🤖 AI Summary
Traditional educational assessment overemphasizes solution correctness while neglecting students’ sensemaking—i.e., their conceptual construction and explanatory reasoning about physical phenomena.
Method: We propose the first computationally operationalizable framework for sensemaking, grounded in Physics Education Research (PER) theory. Our approach integrates BERT, RoBERTa, and Sentence-BERT within a multi-encoder machine learning architecture, coupled with a human-in-the-loop annotation and model distillation pipeline, validated end-to-end on 385 authentic student-generated explanations.

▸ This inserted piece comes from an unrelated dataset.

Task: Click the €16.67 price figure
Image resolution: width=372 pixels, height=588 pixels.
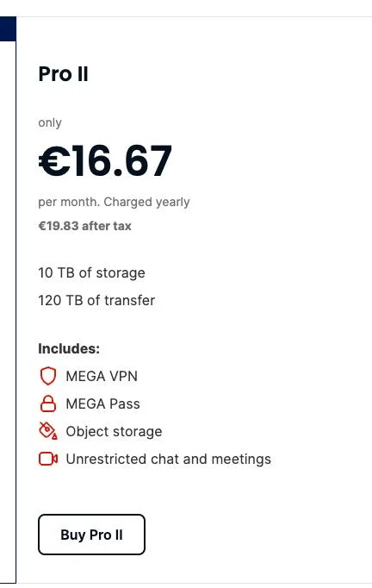Action: pos(105,161)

Contribution/Results: We find no significant linear correlation between sensemaking proficiency and problem-solving correctness; automated sensemaking scoring achieves high inter-rater agreement (Cohen’s κ > 0.85). This work moves beyond the correctness-only paradigm, introducing a dual-dimensional diagnostic tool—“correctness + understanding”—that enables fine-grained formative assessment and actionable pedagogical feedback.
📝 Abstract
In the education system, problem-solving correctness is often inappropriately conflated with student learning. Advances in both Physics Education Research (PER) and Machine Learning (ML) provide the initial tools to develop a more meaningful and efficient measurement scheme for whether physics students are engaging in sensemaking: a learning process of figuring out the how and why for a particular phenomena. In this work, we contribute such a measurement scheme, which quantifies the evidence of students' physical sensemaking given their written explanations for their solutions to physics problems. We outline how the proposed human annotation scheme can be automated into a deployable ML model using language encoders and shared probabilistic classifiers. The procedure is scalable for a large number of problems and students. We implement three unique language encoders with logistic regression, and provide a deployability analysis on 385 real student explanations from the 2023 Introduction to Physics course at Tufts University. Furthermore, we compute sensemaking scores for all students, and analyze these measurements alongside their corresponding problem-solving accuracies. We find no linear relationship between these two variables, supporting the hypothesis that one is not a reliable proxy for the other. We discuss how sensemaking scores can be used alongside problem-solving accuracies to provide a more nuanced snapshot of student performance in physics class.